Le préfet Pierre-Etienne Bisch va coordonner les acteurs publics et privés engagés en faveur de la réduction des usages de produits phytosanitaires dans toute la France, a indiqué mercredi le gouvernement dans un communiqué. Il présidera une « task force » chargée du suivi des mesures de transition agroécologique dans les fermes françaises.

Alors que l’usage des pesticides de synthèse a globalement continué de progresser en France malgré deux plans successifs lancés depuis 2008, le gouvernement réaffirme sa « volonté ferme d’atteindre les objectifs de réduction de l’utilisation des produits phytopharmaceutiques de moitié d’ici à 2025 et de sortie du glyphosate pour une majorité des usages d’ici fin 2020 ».

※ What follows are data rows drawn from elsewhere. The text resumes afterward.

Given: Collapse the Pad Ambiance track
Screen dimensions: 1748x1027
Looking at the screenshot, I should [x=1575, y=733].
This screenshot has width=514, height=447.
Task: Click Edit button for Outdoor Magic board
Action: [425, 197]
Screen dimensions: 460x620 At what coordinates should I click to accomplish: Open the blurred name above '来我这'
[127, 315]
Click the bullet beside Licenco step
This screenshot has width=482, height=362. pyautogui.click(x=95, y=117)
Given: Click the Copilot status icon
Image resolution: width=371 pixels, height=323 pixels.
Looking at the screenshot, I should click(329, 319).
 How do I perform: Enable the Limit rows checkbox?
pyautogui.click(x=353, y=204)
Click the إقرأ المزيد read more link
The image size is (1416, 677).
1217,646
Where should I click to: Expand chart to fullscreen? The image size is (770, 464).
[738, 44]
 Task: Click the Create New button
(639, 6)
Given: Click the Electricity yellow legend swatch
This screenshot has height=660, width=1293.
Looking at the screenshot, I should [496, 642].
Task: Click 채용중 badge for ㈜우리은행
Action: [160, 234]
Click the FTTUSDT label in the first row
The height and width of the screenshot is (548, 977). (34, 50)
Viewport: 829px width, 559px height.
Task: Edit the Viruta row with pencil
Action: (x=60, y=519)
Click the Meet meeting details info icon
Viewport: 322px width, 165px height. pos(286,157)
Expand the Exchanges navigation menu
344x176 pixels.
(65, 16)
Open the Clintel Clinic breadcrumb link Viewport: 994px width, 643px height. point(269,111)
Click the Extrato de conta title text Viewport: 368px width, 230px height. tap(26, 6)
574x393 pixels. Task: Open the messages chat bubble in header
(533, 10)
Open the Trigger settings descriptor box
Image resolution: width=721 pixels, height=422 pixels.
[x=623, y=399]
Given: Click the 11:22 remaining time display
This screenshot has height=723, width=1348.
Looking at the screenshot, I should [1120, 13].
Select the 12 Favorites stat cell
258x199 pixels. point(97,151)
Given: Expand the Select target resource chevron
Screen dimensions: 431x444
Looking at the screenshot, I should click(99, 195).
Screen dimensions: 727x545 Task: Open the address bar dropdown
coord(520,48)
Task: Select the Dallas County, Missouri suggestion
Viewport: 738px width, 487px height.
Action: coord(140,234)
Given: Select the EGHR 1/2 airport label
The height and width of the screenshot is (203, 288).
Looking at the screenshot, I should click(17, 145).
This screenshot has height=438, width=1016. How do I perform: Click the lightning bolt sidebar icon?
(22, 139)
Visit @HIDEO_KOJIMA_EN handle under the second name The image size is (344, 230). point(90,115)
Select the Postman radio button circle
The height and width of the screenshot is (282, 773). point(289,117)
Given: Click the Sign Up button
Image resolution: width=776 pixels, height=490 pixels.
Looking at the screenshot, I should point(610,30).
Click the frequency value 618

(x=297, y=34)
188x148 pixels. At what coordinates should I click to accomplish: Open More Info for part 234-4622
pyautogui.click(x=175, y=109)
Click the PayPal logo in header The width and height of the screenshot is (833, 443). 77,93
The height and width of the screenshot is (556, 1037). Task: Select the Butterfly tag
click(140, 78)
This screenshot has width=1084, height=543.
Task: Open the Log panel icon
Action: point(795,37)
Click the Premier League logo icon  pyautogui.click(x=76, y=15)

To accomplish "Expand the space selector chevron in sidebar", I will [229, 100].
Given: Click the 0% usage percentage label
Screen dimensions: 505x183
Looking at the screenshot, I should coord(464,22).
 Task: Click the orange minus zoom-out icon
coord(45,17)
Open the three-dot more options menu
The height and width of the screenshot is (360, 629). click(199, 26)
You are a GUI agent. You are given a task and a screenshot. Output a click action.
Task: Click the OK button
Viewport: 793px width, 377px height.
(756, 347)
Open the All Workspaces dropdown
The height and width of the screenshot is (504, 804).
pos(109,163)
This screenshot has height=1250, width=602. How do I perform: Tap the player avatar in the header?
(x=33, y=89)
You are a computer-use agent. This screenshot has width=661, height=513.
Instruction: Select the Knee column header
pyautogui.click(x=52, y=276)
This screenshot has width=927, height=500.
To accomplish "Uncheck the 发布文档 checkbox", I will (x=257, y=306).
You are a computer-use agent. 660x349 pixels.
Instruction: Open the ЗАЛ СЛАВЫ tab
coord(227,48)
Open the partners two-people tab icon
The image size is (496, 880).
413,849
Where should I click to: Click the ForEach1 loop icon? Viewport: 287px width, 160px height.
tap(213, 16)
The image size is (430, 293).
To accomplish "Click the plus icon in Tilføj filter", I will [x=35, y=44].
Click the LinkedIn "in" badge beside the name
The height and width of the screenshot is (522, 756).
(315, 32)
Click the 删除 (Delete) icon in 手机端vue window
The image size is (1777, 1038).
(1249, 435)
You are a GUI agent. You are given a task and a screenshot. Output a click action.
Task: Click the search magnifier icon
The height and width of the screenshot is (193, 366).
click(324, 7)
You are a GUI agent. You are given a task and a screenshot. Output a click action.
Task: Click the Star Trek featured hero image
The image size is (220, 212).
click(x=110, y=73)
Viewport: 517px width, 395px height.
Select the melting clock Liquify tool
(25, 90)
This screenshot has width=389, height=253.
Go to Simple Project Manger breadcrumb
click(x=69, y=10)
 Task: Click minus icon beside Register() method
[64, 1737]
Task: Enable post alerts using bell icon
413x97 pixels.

Outre une mobilisation des préfets de régions et des acteurs du secteur, les moyens alloués à la recherche pour réduire l’addiction de l’agriculture et de l’élevage aux produits phytosanitaires de synthèse vont être parallèlement renforcés, avec une dotation de 30 millions d’euros. Les chercheurs sont chargés d’identifier « des voies alternatives » aux phytosanitaires. L’appel à projets sera lancé en juin.

La question des pesticides naturels se pose aussi

Sur le glyphosate, une enquête sera lancée d’ici à l’été chez les agriculteurs pour « mieux connaître les pratiques de désherbage et mesurer l’évolution des pratiques », alors que l’Agence nationale de sécurité sanitaire de l’alimentation, de l’environnement et du travail (Anses) et l’Institut national de la recherche agronomique (Inra) conduiront une « évaluation comparative des produits à base de glyphosate ».

Le gouvernement confirme aussi s’attaquer aux pesticides naturels, épandus en agriculture biologique, lorsque ceux-ci deviennent polluants pour les sols. Ainsi une feuille de route doit être finalisée pour « développer des alternatives à l’usage du « cuivre » en viticulture ». Le cuivre est l’un des principaux pesticides naturels utilisé en viticulture bio pour réduire la pourriture des grappes et s’attaquer au mildiou. Sa surabondance pourrait mettre en danger des nappes phréatiques.

Une « stratégie nationale » de déploiement du biocontrôle doit aussi faire l’objet d’une « consultation » d’ici juin. Enfin, les modalités d’épandage devraient être discutées au sein de deux groupes de travail d’ici l’été pour « protéger les agriculteurs, riverains et pollinisateurs ».